1. Depicting simultaneous-move games with discrete strategies
Strategy=action in simultaneous games (players choose only once). True either for
discrete or continuous choices. Game: described by a matrix or payoff table (see Fig 4.1).
If more than 2 players: other dimension besides row and column (page, for ex). By
convention: the first payoff corresponds to the row player. If the payoff for one player is
the negative of the payoff for the other player: zero-sum games (or constant-sum
games). In that case: only list one player’s payoffs (usually Row). See fig 4.2.
2. Nash equilibrium
Best Response: what is the best you can do given what your rival does (mental exercise).

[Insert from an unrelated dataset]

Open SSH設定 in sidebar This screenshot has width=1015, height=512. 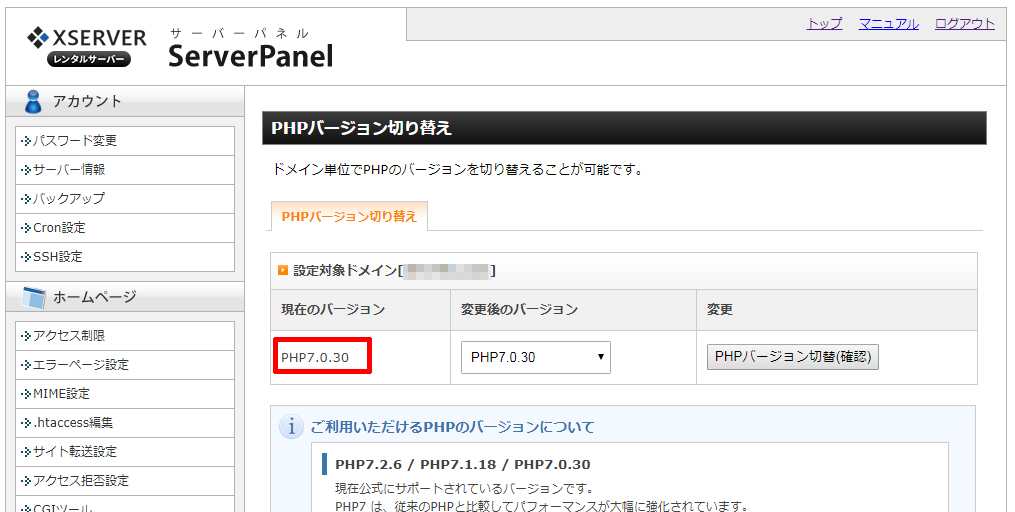point(58,257)
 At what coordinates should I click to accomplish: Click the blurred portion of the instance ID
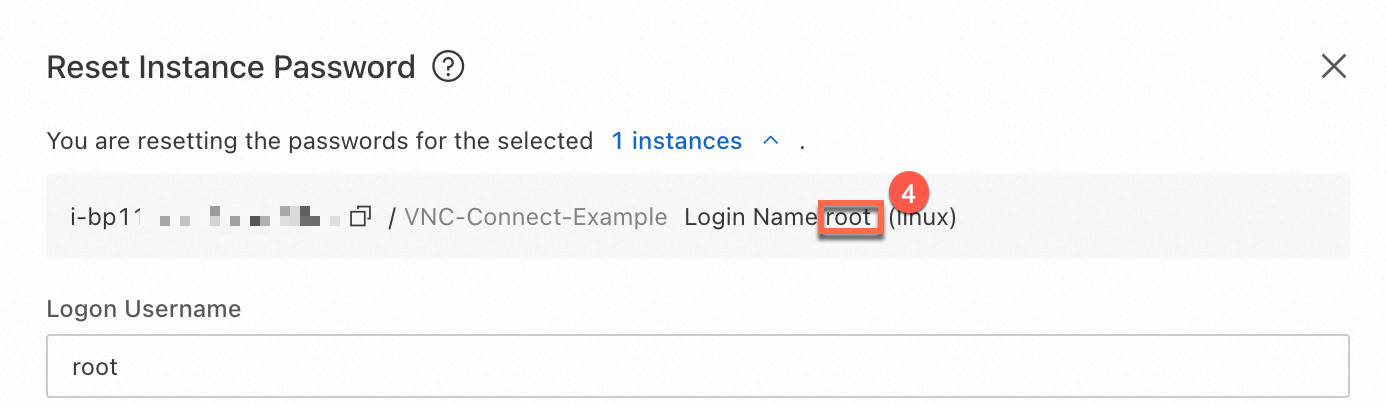tap(250, 216)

See fig 4.1 and focus on Low, Middle. Nobody gains by deviating. Both strategies are
best responses. That is a Nash Equilibrium. Recall: players make their choices
independently (non cooperative game).
Definition: a NE is a list of strategies (1 for each player) such that no player can get a
better payoff by switching to other strategy while all the other players adhere to the
strategies specified for them in that list.
a. Some further explanation
Why not High, Left? Row wants to deviate to Bottom. Also, no need for NE payoffs to be
strictly better than the other available choices. See fig 4.3. Also, no need for a NE to be
jointly best for both players. See also fig 4.2: Short-Pass by Offense and Pass by Defense
is a NE. How to find a NE? Cell by cell inspection is possible (tedious?).
b. NE as a system of beliefs and choices
Paradox: How do you respond if you don’t see the other’s choice? You put yourself in
the other’s shoes: think about what he is thinking… circle. NE is the culmination of this
process of thinking about thinking, where each player correctly figures out the others’
choice. Best word found so far: belief. Then, redefinition: a NE is a list of strategies such
that (1) each player has correct beliefs about the strategies of the others and (2) the
strategy of each player is the best, given her beliefs about the strategies of the others.
Then: concept of best response is not logically flawed.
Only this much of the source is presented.